En tout cas, quand l’élan dont je parle se produit, quelque chose, en profondeur, nous dit que « ne pas faire à son gré serait forfaire »3, même si les chemins qui s’ouvrent, d’être plus libres se trouvent sans aucun doute plus exposés (chaque lecteur dira, avec raison, qu’un romaniste4 devrait se contenter de sa spécialité, etc.). 

 

2. — Le chemin, exposé, que je suis tenté de suivre aujourd’hui est très simple : c’est celui qui part de la tentative de pénétrer « à l’intérieur » du mot exprimant ce que je viens d’appeler l’objet ultime de notre travail — à savoir le mot droit

Avec la permission des « analystes du langage » et de certains formalistes récents de la sémantique (je n’ignore pas leurs raisons, mais ne les partage pas, quand elles sont, comme il arrive, excessives), je pense que les mots représentent parfois une sorte de philosophie première, une philosophie pénétrante, intuitive, collective : le fait que, à un moment donné, tous acceptent et emploient un même mot pour indiquer une expérience vitale commune, peut constituer (peut, j’insiste) une garantie sérieuse de se trouver face à une perception commune et valide — fût-ce au niveau pré-critique — du sens de la « chose » à laquelle la parole se réfère. Le langage (logos) peut être aussi divination. Les théologiens le savent bien. 

3. — Dans notre mot « droit » — le propos vaut pour toutes les langues (néo-latines ou non) dans lesquelles on a un mot équivalent du point de vue étymologique — se perpétue, on le sait, avec d’infimes modifications phonétiques, un substantif «directum» entré dans l’usage courant au Moyen Âge, et remplaçant progressivement l’ancien ius, qui reste bien vivant dans la langue de la culture. 

N’est pas sans signification — comme nous le verrons — la différence radicale entre le monde latin (ius) et le monde vulgaire médiéval (directum) : on voit que le phénomène juridique subit dans les deux sphères différentes de la culture et de la vie une interprétation elle-même profondément différente. Nous y reviendrons, comme sur le phénomène étroitement connexe de la disparition, sauf dans des mots composés, de la racine de ius dans la langue contemporaine, qu’elle soit langue de culture ou langue d’usage. 

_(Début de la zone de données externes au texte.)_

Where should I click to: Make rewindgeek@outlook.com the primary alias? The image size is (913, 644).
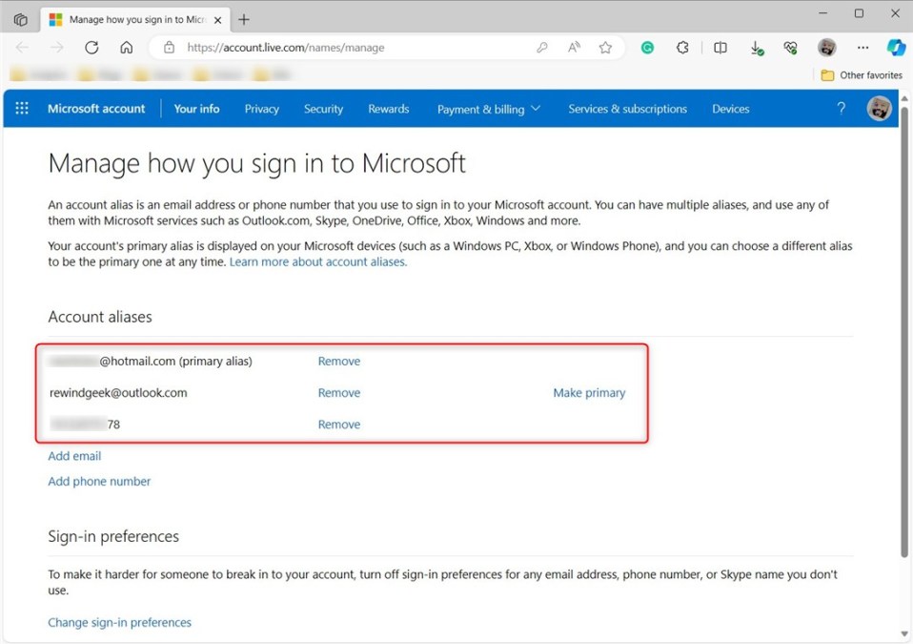pos(589,393)
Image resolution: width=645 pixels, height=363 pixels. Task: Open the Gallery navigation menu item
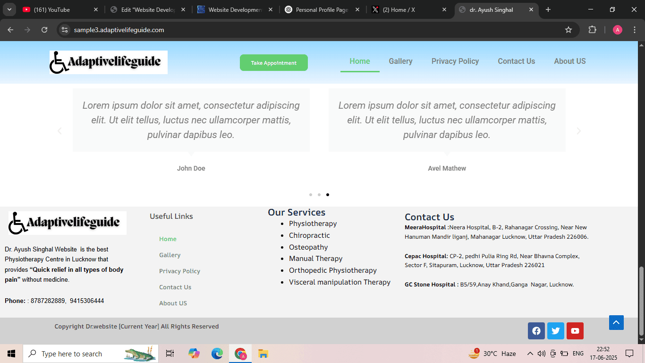click(400, 61)
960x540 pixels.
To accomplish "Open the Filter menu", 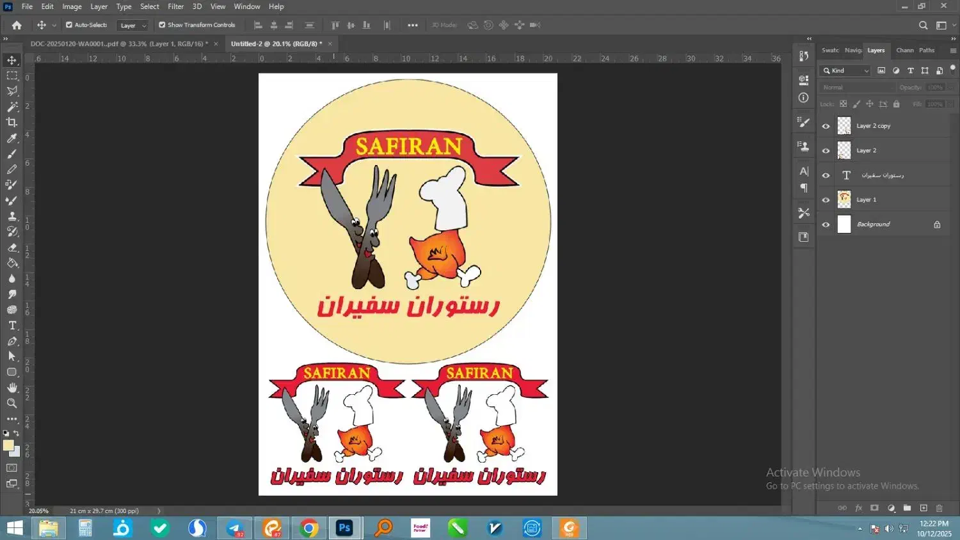I will click(x=175, y=6).

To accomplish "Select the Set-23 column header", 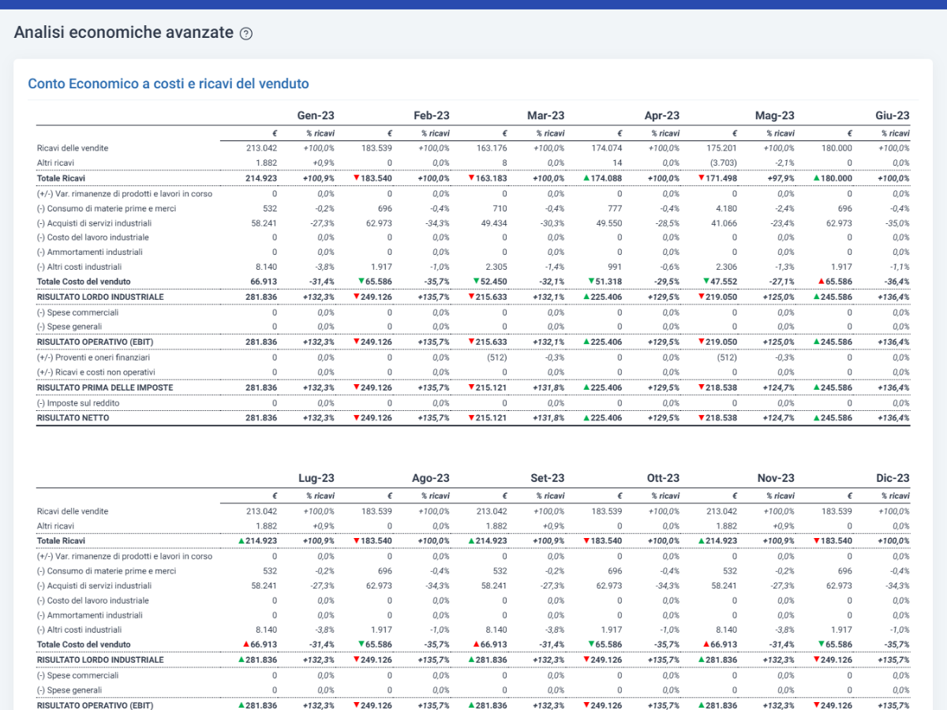I will click(x=547, y=478).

Pour l’heure, il est plus utile de relever sans délai, et à grands traits, la valeur fondamentale que renferme le mot directum, précédent immédiat de notre mot droit

 

4. — Directum est le participe parfait neutre de dirigere, substantivé. La valeur qu’il renferme apparaît liée dans un premier temps à quelque chose de commandé, ou plutôt de guidé. Dirigere (de regere, à son tour) est, en effet, un acte de commandement tout particulier. Non pas imperare ni iubere, qui renvoient à un commandement tel que ses destinataires ne sont considérés que comme des exécutants, presque passifs, dans un contexte de force et d’autorité. C’est plutôt une réalité différente qui se perçoit dans dirigere : une activité dans laquelle prévaut l’aspect consistant à « guider », à « orienter », à solliciter un comportement libre même s’il se conforme à quelque chose. Cela fait apparaître, dans le droit, une valeur d’ordre humain, éclairé et éclairant, par opposition à tout arbitraire contraignant, aveugle et déshumanisant. Les sujets de droit sont pris, dans la philosophie implicite exprimée par le mot qui nous intéresse, comme des êtres libres, par définition, dans la plénitude de leur humanité.